▶ WHAT TO DO
Determine how many lines in the rows below contain the string "Given". Give only that number.

▶ RECORD LIST
* Begin *

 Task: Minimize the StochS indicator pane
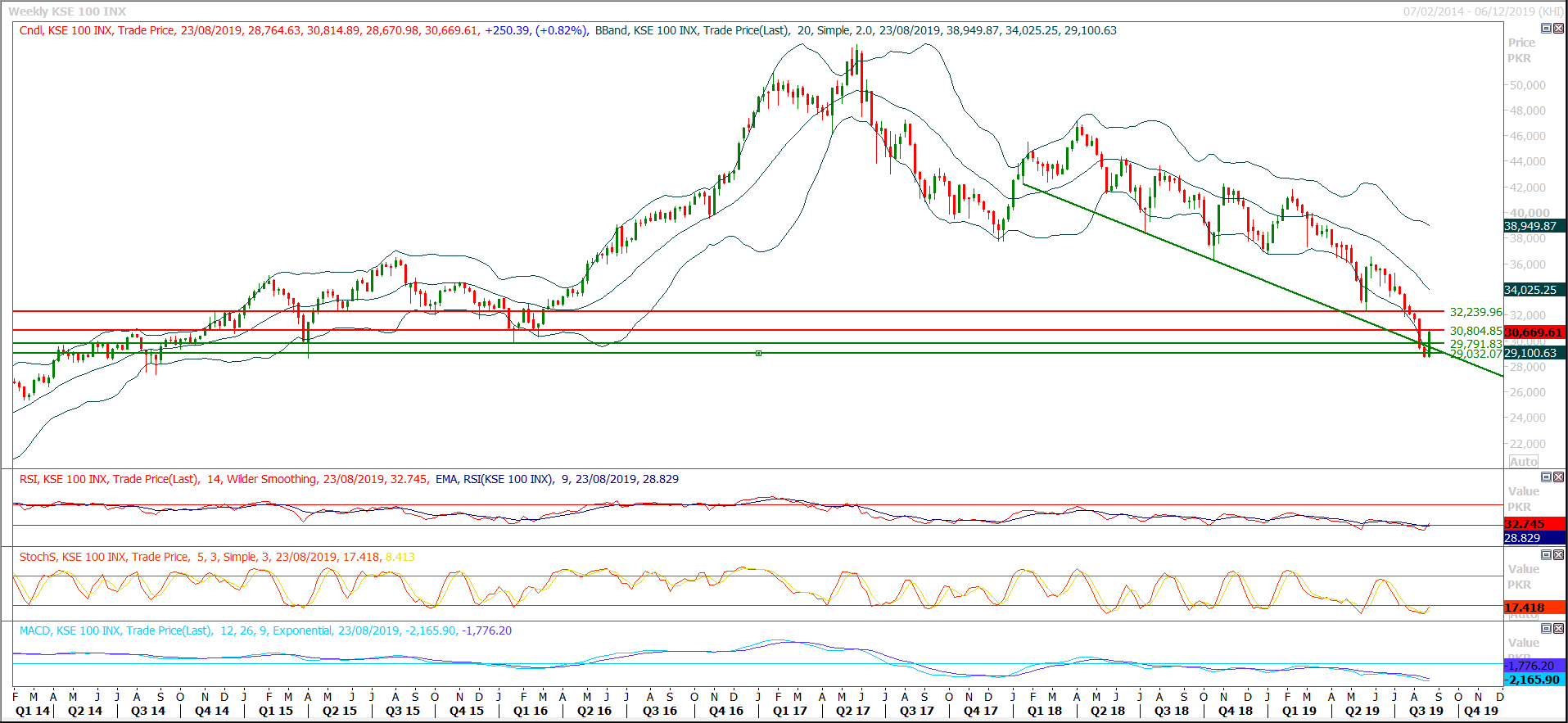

* End *
* Begin *

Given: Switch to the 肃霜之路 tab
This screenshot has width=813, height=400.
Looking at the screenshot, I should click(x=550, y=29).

* End *
* Begin *

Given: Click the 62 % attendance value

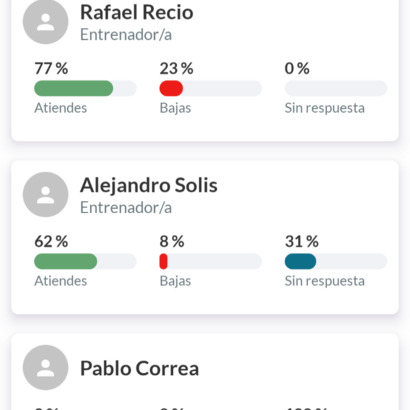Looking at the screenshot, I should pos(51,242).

* End *

▶ ANSWER TO THE TASK
2